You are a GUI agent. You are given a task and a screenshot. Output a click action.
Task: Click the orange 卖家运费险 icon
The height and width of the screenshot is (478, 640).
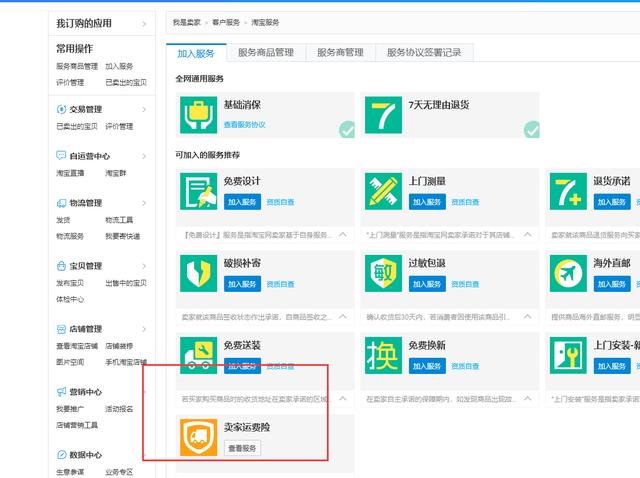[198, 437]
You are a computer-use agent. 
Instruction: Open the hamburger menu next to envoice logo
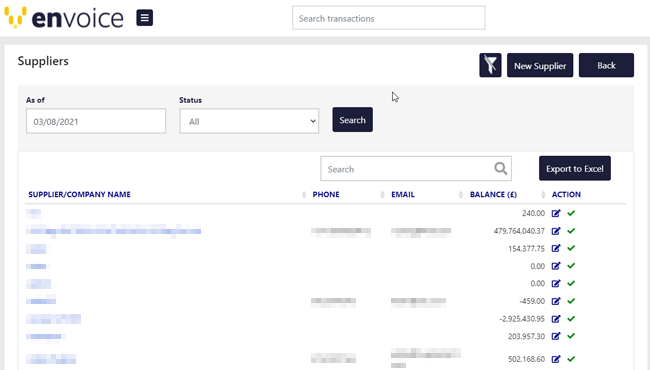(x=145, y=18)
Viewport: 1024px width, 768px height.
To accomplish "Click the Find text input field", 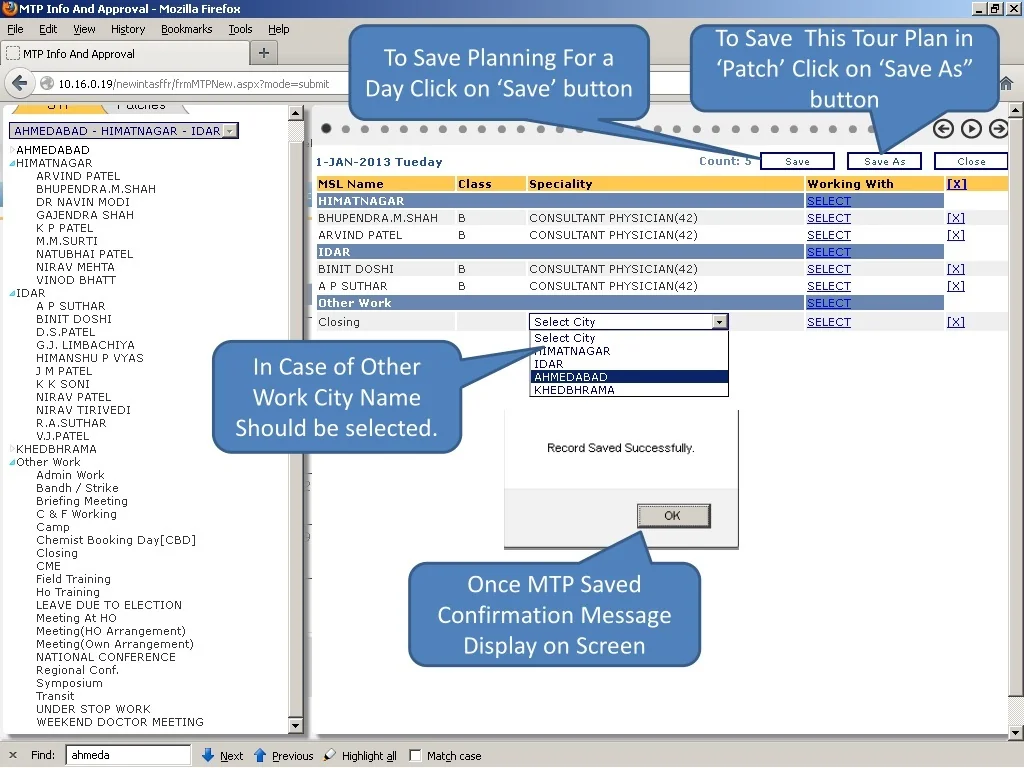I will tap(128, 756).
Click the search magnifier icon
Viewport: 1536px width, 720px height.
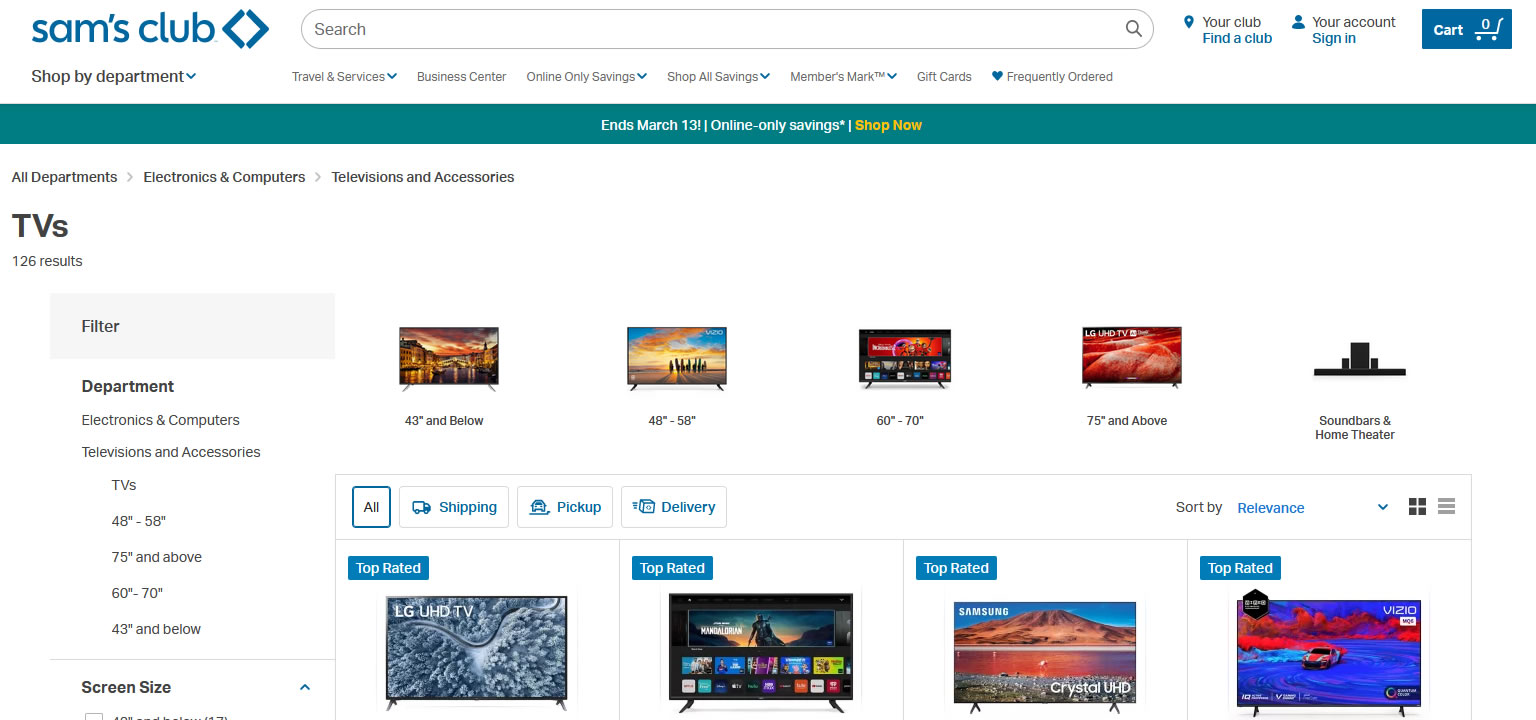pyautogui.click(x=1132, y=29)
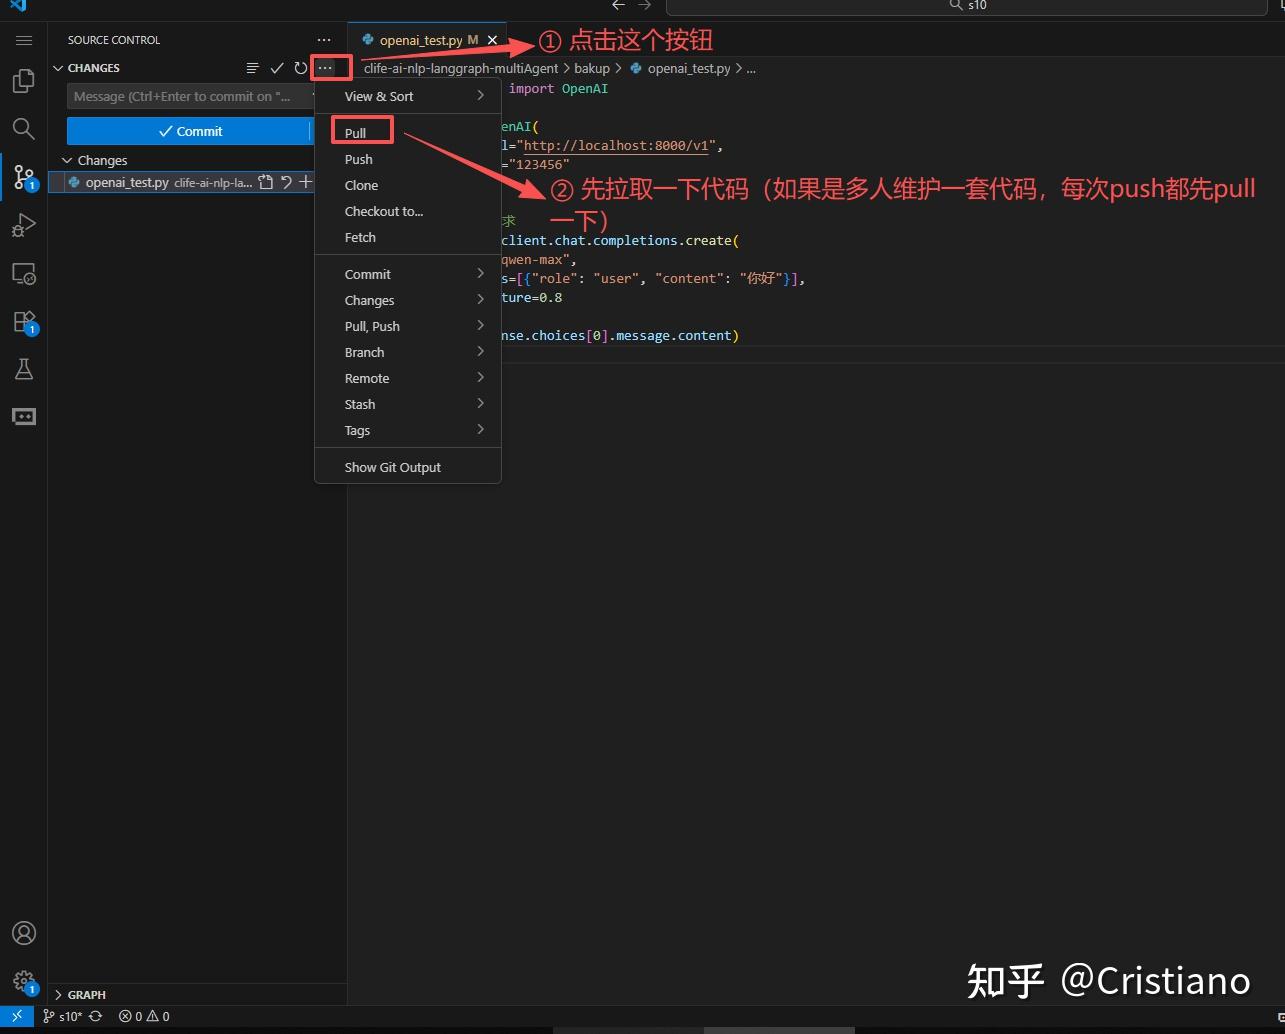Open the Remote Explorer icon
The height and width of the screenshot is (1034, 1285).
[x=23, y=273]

·····

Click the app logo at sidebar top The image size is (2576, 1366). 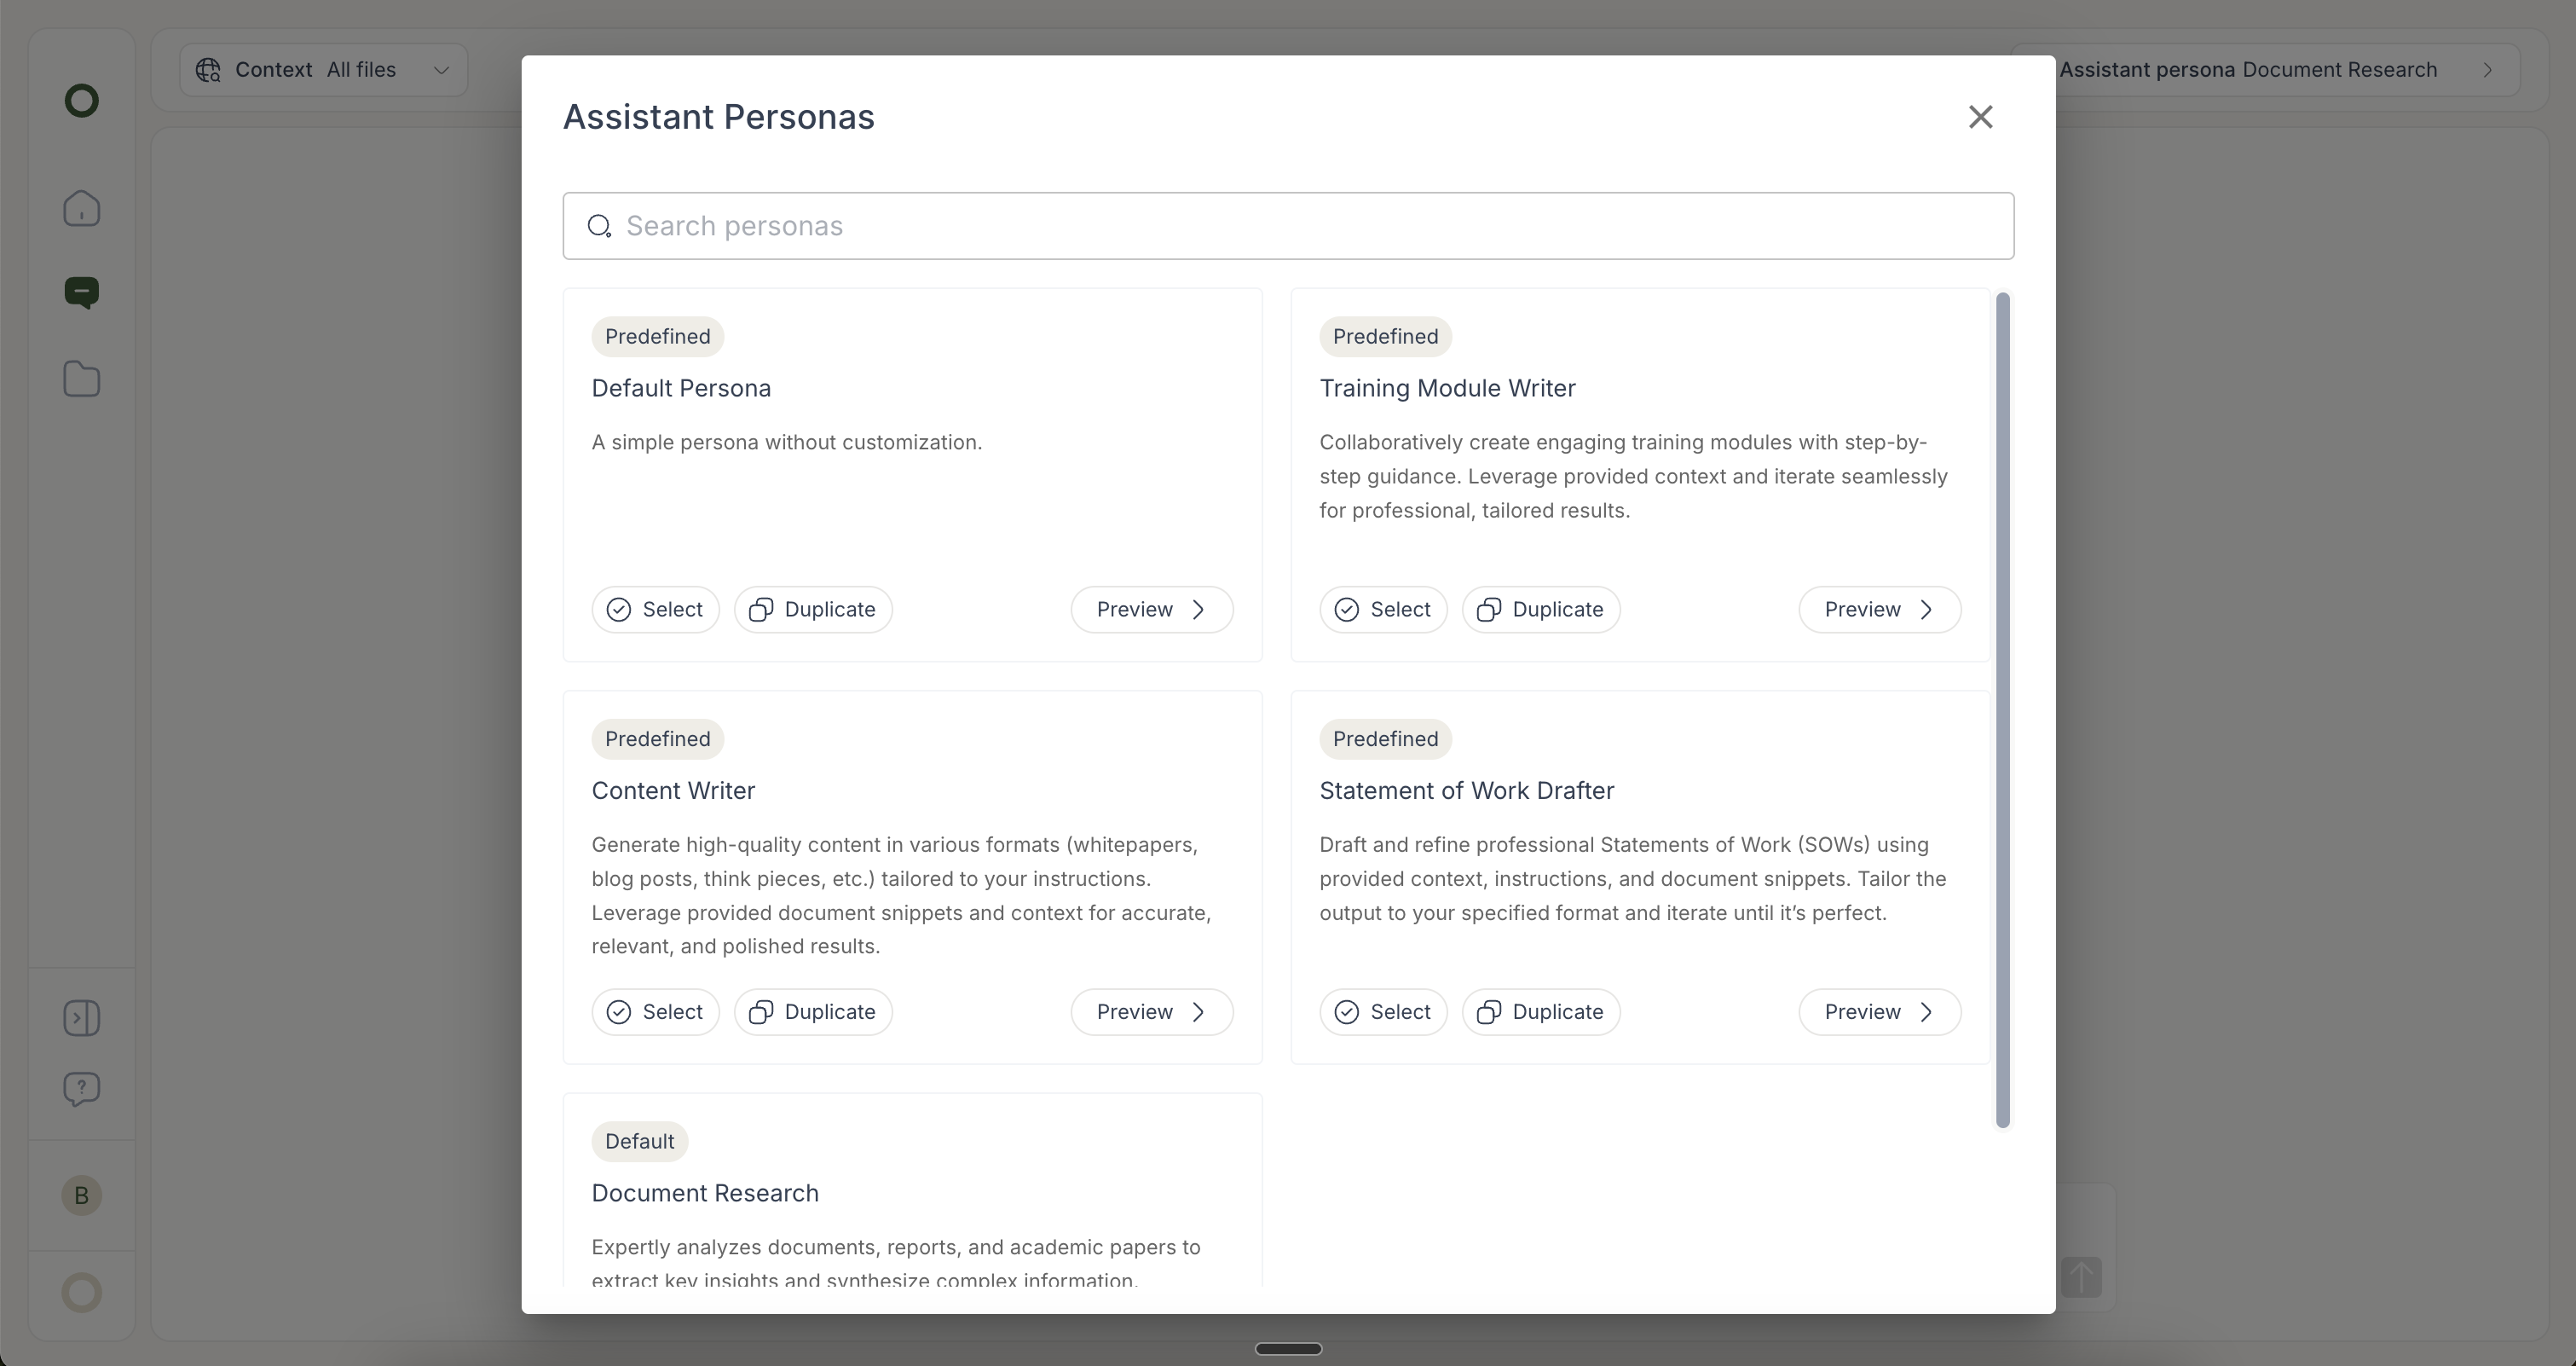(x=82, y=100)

·····

EXERCISE OBJECTIVE
Work out how many lines above contain the word "agent". Give only the number.

RESPONSE FOR THIS EXERCISE
2